Of course, it is not to be deduced from anything said herein that in ordinary marriages an innocent party is under any duty to interfere with an act of adultery by his or her spouse after suspicion is aroused in the former's breast, but where the opportunity and desire are entirely the creation of the latter and the paramour, and the former had no reason to suspect the chastity of the latter at the time of the marriage. The former may spy and watch the movements and the actions of the other without an effort to frustrate the guilty desire. Lehman v. Lehman, 78 N. J. Eq. 316, 79 A. 1060. But when a husband is put upon his guard, the peculiar duty mentioned above devolves upon him, and he cannot be recreant to it and then expect the assistance of this court.
It so happens that in the cases quoted above the husband, in each instance, had seduced his wife before marriage, but a reading of the opinions clearly discloses that that was not the reason for the decision. In both cases it is made apparent that the husband takes, upon his marriage to a woman whose failing he knows, the duty already discussed, which is far beyond his obligation in the case of his marriage to a woman he believes to be pure and against whom it would be an insult to exhibit the slightest suspicion until cause had been given therefor. The language in the Hedden Case, supra, specifically, is, "if he knows that his wife has been guilty of antenuptial incontinence, or if he has himself seduced her before marriage," he must exercise peculiar vigilance and care. (Italics mine.) The question of antenuptial incontinence was not present in the ease of Delaney v.
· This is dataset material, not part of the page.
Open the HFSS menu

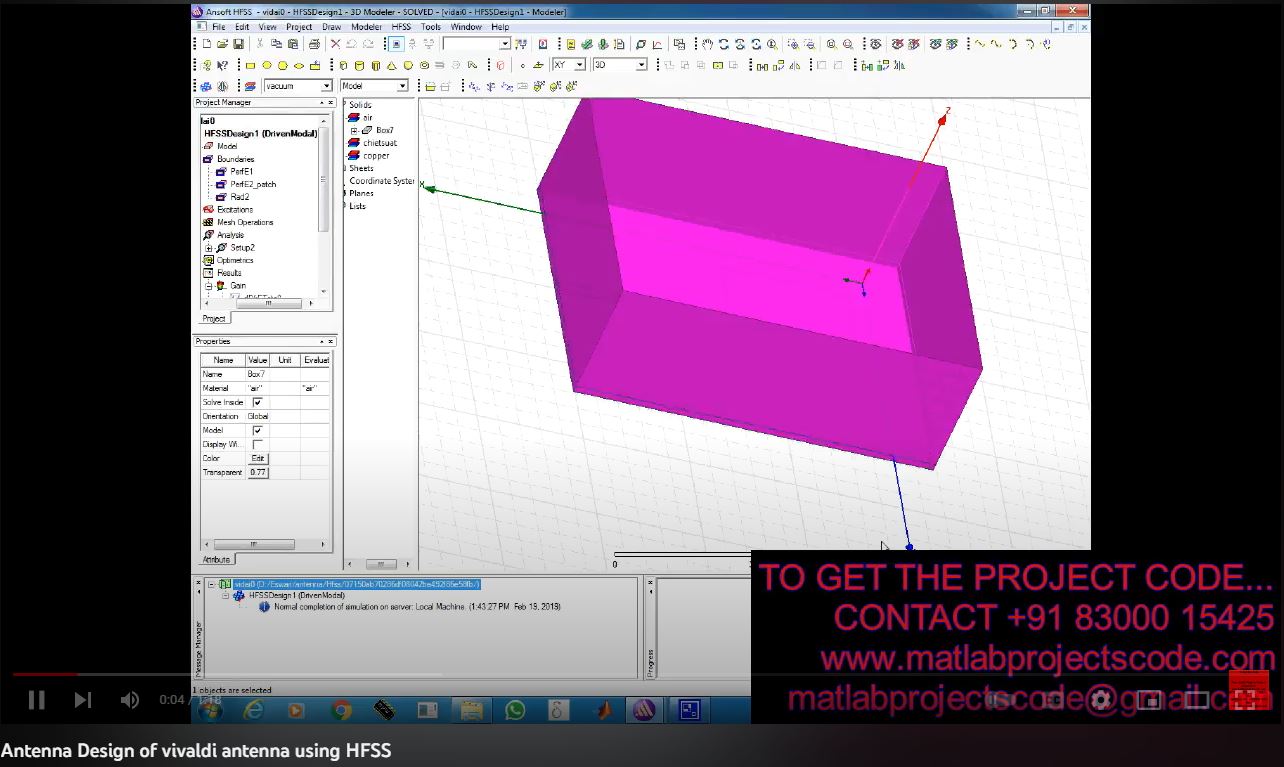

Delaney, 71 N. J. Eq. 246, 65 A. 217, reversing Id., 69 N. J. Eq. 602, 61 A. 266, or Atha v. Atha, 94 N. J. Eq. 692, 121 A. 301, affirmed in 95 N. J. Eq. 275, 122 A. 926, although in both instances the Hedden Case and the Cane Case were used as a basis for the decisions. The court went much further and simply based the decision upon that part of the rule expressed in the lastmentioned cases, which says that if a husband, under the circumstances of this case, complacently observes what a reasonable man could not see without alarm, he must be considered to realize to what it tends and to mean that the event shall occur. The husband, in the case sub judice, after two warnings of the inability of his wife to control her sexual appetite, still continued, as already pointed out, to allow her to reside alone as an unmarried woman while surrounded by the enticement and the character of the men always to be met by a woman employed as she was.
It was urged upon the argument that this man's position is an impossible one. That may be so, unless he shows himself to be the man he did when he forgave her first adultery, recognizing his own shortcomings, and makes an earnest effort to carry out the solemn vow he expressed at the time the petitioner became his wife. He was not an ignorant boy at the time of his marriage. He was a fully matured man of 26, sound of body and mind, who should have experienced no fears of his ability to earn a livelihood forher and himself. There would be few marriages if every young man should postpone his wedding until he had amassed a fortune or established a successful business. But whether his lot be a hard one or not, the policy of our law forbids this court to give him any relief, and, if such is to be had, it must be secured from that branch of the government to whom is committed the authority to declare the policy of the state. Whether relief should be given in a case like this is, at least, problematical, in view of the lightness with which this solemn ceremony is so frequently entered.
The petition should be dismissed for lack of any evidence, and the prayer of the counterclaim denied.